Exercise:
Write out all of the records below word for word, keeping each line as it appears.

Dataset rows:
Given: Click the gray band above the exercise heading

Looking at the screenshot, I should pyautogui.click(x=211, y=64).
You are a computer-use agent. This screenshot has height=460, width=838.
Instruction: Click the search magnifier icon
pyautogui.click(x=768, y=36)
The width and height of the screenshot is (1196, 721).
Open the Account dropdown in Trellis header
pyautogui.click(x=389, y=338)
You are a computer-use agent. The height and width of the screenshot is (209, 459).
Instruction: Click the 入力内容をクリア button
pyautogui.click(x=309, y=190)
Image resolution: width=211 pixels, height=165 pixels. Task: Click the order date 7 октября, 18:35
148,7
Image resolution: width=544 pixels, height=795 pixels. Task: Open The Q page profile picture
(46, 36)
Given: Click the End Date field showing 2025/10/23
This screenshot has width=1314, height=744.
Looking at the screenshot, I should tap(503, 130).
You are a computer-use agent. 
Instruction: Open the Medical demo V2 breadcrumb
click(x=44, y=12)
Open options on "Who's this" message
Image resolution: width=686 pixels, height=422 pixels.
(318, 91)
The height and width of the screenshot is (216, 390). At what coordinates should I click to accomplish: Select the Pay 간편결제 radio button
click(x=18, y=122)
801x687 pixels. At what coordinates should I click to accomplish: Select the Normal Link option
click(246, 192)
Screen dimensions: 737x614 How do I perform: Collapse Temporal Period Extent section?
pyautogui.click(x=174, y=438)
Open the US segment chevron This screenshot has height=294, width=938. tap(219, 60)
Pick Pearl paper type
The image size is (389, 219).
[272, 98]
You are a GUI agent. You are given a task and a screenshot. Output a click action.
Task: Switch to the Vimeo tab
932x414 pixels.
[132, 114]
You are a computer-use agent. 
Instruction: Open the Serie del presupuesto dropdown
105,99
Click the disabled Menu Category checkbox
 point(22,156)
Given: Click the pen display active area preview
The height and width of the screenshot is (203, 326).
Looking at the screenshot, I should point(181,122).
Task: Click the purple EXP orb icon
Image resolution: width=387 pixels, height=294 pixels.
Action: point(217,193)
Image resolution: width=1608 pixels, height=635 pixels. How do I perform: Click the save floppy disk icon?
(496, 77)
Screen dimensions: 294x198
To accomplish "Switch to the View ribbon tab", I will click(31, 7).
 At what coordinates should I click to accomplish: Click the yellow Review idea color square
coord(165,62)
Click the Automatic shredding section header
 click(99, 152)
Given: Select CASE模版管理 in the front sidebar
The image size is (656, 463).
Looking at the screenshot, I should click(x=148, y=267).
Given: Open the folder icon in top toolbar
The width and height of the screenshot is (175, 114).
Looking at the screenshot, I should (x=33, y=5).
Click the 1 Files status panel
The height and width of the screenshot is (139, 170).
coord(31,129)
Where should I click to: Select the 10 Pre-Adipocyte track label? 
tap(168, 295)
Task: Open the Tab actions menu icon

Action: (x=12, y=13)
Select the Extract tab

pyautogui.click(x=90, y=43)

Response to the task:
Given: Click the gray band above the exercise heading

Looking at the screenshot, I should pyautogui.click(x=211, y=64).
You are a computer-use agent. This screenshot has height=460, width=838.
Instruction: Click the search magnifier icon
pyautogui.click(x=768, y=36)
The width and height of the screenshot is (1196, 721).
Open the Account dropdown in Trellis header
pyautogui.click(x=389, y=338)
You are a computer-use agent. The height and width of the screenshot is (209, 459).
Instruction: Click the 入力内容をクリア button
pyautogui.click(x=309, y=190)
Image resolution: width=211 pixels, height=165 pixels. Task: Click the order date 7 октября, 18:35
148,7
Image resolution: width=544 pixels, height=795 pixels. Task: Open The Q page profile picture
(46, 36)
Given: Click the End Date field showing 2025/10/23
This screenshot has width=1314, height=744.
Looking at the screenshot, I should tap(503, 130).
You are a computer-use agent. 
Instruction: Open the Medical demo V2 breadcrumb
click(x=44, y=12)
Open options on "Who's this" message
Image resolution: width=686 pixels, height=422 pixels.
(318, 91)
The height and width of the screenshot is (216, 390). At what coordinates should I click to accomplish: Select the Pay 간편결제 radio button
click(x=18, y=122)
801x687 pixels. At what coordinates should I click to accomplish: Select the Normal Link option
click(246, 192)
Screen dimensions: 737x614 How do I perform: Collapse Temporal Period Extent section?
pyautogui.click(x=174, y=438)
Open the US segment chevron This screenshot has height=294, width=938. tap(219, 60)
Pick Pearl paper type
The image size is (389, 219).
[272, 98]
You are a GUI agent. You are given a task and a screenshot. Output a click action.
Task: Switch to the Vimeo tab
932x414 pixels.
[132, 114]
You are a computer-use agent. 
Instruction: Open the Serie del presupuesto dropdown
105,99
Click the disabled Menu Category checkbox
 point(22,156)
Given: Click the pen display active area preview
The height and width of the screenshot is (203, 326).
Looking at the screenshot, I should point(181,122).
Task: Click the purple EXP orb icon
Image resolution: width=387 pixels, height=294 pixels.
Action: point(217,193)
Image resolution: width=1608 pixels, height=635 pixels. How do I perform: Click the save floppy disk icon?
(496, 77)
Screen dimensions: 294x198
To accomplish "Switch to the View ribbon tab", I will click(31, 7).
 At what coordinates should I click to accomplish: Click the yellow Review idea color square
coord(165,62)
Click the Automatic shredding section header
 click(99, 152)
Given: Select CASE模版管理 in the front sidebar
The image size is (656, 463).
Looking at the screenshot, I should click(x=148, y=267).
Given: Open the folder icon in top toolbar
The width and height of the screenshot is (175, 114).
Looking at the screenshot, I should (x=33, y=5).
Click the 1 Files status panel
The height and width of the screenshot is (139, 170).
coord(31,129)
Where should I click to: Select the 10 Pre-Adipocyte track label? 
tap(168, 295)
Task: Open the Tab actions menu icon

Action: (x=12, y=13)
Select the Extract tab

pyautogui.click(x=90, y=43)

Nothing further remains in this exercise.